In the early 2010s, the lecturer therefore began to focus on this discipline with the aim of using his work to benefit the energy transition. "As geologists, we are used to working with the energy world, especially oil companies, but actually we do not often work to support the energy transition. But I was convinced that our method of dating diagenetic processes could be a very useful tool for predicting the location of hot water reserves underground," says Benjamin Brigaud.
Aware of the need to include algorithmic and modelling skills with his project, the lecturer began to approach mathematicians, notably from Université Paris-Saclay and CentraleSupélec. "The construction of Université Paris-Saclay really helped us to bring this together and become aware of the complementarity of our approaches," adds the lecturer.

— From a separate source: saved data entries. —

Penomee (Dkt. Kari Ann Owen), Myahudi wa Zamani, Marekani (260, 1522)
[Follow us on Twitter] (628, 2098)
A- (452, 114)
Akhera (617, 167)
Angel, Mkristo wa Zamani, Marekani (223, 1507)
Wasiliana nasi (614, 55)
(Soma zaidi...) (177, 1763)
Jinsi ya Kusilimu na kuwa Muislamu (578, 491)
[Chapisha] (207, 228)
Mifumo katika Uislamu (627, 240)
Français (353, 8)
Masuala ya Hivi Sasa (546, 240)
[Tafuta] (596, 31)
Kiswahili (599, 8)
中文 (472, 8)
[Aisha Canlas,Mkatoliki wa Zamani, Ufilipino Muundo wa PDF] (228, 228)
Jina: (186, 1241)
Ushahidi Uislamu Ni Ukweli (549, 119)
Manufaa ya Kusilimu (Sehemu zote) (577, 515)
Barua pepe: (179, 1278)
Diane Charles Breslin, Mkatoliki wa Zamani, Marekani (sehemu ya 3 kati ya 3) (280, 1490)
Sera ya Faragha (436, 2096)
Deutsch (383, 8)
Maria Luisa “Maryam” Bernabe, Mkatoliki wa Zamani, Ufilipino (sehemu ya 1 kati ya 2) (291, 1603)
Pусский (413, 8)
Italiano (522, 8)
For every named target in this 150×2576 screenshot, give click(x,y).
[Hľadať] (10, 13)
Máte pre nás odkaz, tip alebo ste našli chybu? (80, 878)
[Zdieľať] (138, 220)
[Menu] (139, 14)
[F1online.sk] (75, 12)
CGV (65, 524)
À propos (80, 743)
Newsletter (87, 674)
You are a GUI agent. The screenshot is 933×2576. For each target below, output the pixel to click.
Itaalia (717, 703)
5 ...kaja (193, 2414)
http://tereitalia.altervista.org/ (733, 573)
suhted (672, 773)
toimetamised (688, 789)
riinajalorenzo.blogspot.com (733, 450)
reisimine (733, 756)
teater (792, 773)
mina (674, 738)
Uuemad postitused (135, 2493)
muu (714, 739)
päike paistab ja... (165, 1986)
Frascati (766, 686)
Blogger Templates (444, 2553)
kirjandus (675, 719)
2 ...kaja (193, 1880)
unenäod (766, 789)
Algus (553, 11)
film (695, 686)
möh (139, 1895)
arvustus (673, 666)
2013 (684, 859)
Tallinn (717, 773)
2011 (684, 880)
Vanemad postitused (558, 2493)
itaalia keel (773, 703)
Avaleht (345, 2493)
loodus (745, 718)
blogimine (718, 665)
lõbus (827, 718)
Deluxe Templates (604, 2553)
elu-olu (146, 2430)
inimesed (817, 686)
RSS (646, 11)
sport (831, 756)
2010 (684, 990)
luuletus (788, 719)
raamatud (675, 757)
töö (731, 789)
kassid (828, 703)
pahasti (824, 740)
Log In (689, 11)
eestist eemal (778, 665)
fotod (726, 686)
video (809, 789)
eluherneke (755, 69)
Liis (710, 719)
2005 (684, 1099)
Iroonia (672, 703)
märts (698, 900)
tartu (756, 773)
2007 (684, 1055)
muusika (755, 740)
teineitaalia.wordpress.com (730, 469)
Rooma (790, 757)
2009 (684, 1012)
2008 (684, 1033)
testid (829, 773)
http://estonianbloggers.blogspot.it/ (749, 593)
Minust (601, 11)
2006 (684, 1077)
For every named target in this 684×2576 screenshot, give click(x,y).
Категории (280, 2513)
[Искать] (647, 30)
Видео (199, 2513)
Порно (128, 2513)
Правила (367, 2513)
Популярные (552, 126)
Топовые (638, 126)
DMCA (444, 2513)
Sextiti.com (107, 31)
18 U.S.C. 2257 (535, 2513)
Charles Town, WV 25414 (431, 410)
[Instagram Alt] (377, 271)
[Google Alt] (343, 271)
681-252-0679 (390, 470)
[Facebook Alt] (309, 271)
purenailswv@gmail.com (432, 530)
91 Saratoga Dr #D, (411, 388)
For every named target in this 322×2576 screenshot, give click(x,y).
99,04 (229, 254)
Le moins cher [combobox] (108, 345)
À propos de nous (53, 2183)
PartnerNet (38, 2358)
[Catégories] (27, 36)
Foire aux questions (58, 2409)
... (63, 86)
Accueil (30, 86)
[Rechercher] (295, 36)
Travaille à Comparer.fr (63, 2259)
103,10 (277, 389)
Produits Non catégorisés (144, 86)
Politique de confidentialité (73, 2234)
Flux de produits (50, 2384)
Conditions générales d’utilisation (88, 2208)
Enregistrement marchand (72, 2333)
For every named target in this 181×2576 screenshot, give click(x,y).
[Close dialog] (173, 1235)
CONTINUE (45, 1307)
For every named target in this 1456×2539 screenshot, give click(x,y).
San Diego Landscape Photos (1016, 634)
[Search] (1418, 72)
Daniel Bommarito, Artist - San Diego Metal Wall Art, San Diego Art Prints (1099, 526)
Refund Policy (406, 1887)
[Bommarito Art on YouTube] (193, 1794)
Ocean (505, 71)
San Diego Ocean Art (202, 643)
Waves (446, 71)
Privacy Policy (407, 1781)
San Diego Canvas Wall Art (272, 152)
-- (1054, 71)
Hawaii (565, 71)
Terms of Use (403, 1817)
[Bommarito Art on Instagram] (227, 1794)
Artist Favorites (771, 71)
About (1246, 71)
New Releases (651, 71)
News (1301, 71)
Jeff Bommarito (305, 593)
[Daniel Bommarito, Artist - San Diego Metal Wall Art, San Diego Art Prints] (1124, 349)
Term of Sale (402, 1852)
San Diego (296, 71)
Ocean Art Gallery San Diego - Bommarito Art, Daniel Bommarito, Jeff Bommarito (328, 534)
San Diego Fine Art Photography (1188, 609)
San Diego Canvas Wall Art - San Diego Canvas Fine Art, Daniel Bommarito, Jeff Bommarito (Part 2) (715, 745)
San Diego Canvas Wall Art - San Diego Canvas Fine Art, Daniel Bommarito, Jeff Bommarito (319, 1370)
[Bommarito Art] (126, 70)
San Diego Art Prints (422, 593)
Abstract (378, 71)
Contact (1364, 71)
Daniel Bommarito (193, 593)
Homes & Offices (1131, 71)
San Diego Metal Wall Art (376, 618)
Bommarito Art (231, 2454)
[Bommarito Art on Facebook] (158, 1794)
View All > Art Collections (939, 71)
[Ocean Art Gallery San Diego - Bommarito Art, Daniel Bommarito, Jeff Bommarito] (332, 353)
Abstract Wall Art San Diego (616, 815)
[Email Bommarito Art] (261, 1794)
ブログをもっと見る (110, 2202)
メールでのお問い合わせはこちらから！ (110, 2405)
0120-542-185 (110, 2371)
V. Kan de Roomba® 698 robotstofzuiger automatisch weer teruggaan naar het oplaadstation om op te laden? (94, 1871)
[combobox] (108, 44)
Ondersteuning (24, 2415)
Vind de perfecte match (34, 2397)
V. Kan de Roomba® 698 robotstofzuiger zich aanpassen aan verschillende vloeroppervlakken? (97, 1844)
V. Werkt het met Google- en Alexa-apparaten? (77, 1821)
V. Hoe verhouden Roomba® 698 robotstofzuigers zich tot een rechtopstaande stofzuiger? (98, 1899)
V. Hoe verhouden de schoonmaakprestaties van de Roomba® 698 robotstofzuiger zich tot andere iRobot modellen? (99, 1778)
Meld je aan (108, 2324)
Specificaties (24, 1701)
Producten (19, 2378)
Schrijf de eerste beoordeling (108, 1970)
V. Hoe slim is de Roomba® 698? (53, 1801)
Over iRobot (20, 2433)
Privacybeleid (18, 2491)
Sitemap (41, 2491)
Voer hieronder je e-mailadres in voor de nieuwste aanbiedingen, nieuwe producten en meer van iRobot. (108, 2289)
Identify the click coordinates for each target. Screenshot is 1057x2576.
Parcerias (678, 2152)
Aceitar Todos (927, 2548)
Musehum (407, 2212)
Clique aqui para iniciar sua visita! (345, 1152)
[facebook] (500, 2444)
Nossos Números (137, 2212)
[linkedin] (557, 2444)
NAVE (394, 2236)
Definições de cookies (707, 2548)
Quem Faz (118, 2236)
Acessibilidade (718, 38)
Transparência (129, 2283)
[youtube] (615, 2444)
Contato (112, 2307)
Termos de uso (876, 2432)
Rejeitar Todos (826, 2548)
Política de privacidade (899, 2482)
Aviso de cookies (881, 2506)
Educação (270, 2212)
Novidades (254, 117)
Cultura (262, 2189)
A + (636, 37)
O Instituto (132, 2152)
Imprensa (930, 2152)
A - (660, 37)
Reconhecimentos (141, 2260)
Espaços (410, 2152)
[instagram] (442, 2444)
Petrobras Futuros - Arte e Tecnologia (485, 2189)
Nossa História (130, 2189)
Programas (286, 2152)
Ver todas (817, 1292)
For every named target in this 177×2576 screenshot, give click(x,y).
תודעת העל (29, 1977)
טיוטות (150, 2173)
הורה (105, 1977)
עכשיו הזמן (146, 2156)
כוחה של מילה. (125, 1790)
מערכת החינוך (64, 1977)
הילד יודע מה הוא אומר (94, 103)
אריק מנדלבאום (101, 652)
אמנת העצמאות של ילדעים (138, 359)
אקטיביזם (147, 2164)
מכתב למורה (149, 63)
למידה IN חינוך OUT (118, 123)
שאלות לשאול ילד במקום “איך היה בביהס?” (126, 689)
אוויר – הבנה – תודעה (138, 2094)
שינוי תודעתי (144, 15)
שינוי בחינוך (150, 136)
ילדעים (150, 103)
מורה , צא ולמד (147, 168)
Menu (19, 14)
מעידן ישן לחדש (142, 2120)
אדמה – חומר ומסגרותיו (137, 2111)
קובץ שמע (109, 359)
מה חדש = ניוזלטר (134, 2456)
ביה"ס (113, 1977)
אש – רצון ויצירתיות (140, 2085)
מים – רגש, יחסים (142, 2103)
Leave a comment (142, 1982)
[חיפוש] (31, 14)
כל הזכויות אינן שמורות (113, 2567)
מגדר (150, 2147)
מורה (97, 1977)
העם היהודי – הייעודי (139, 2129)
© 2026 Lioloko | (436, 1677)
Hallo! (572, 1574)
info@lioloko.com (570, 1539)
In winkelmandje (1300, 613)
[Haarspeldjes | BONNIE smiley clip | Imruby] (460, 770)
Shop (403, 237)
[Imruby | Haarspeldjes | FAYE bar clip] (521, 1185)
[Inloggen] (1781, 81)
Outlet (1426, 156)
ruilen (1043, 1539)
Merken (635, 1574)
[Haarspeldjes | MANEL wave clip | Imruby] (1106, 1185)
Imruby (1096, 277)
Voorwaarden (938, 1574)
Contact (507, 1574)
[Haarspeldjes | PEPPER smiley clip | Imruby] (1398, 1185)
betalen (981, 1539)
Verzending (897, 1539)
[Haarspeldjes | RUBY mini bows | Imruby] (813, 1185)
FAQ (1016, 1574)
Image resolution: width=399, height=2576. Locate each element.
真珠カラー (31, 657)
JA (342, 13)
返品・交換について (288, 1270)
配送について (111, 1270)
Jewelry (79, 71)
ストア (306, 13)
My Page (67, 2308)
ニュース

UPGEO project: improving the efficiency of deep geothermal systems
It was as a result of this common interest that the Mathematics Laboratory of Orsay (LMO - Univ. Paris-Saclay, CNRS), the Mathematics Federation of CentraleSupélec, the Laboratory of Climate and Environmental Sciences (LSCE - Univ. Paris-Saclay, CEA, CNRS, UVSQ), the Camille Jordan Institute (ICJ - CNRS, École Centrale de Lyon, INSA Lyon, Univ. Claude Bernard, Univ. Jean Monnet), the Oceanic and Continental Environments and Paleoenvironments Laboratory (EPOC - CNRS, Polytechnic Institute of Bordeaux, Univ. de Bordeaux), BRGM, IFP New Energies (IFPEN) and the company GEOFLUID decided, under the leadership of the GEOPS laboratory and Benjamin Brigaud, to embark on the “Change of scale and simulation of heat flows to improve the efficiency of deep geothermal systems” project (UPGEO), financed by the French National Research Agency (NRA).
"In this project, which runs until 2024, our main objective is to successfully scale up the permeability measured in the laboratory to the sedimentary connectivity of reservoirs at the kilometre scale. This is a challenge that requires us to combine geological and mathematical data and concepts," explains Benjamin Brigaud.
Teaching the naturalist way
Like any passionate person, Benjamin Brigaud is driven by the desire to pass on his knowledge. "I love teaching in the field the naturalist way, teaching my students to observe the world around them." From undergraduate to graduate level, the lecturer teaches courses in sedimentology, stratigraphy and basin diagenesis. They range from petrography to logging and Benjamin Brigaud always has a strong attachment to field lessons.
The lecturer is in charge of a second-year Master's programme, the M2 Sedimentary Basins for the Energy Transition. "In Earth sciences, we often take our students into the field, always with a very mono-disciplinary approach, in segmented teaching units. Experience has shown that they can learn to compare different perspectives on the same site."
Based on this intuition, Benjamin Brigaud set up a multidisciplinary course in the Morvan region of France, bringing together specialists in the major themes of Earth sciences. The training is coupled with a project-based teaching unit. "I try to develop an innovative educational approach combining field learning and project-based teaching, so students learn about field and laboratory analysis and use virtual geology tools."
Training as close as possible to societal issues
After being Vice-President of Education in the Department of Earth Sciences, he is now Deputy Director of Education of the Graduate School of Geosciences, Climate, Environment, Planets of Université Paris-Saclay. He is also working on a training strategy in parallel to his other activities. "Thanks to the initial work carried out on research themes, we are currently working on synergies between research and teaching, with the main aim of offering our students pathways that are increasingly responsive to societal issues," concludes Benjamin Brigaud.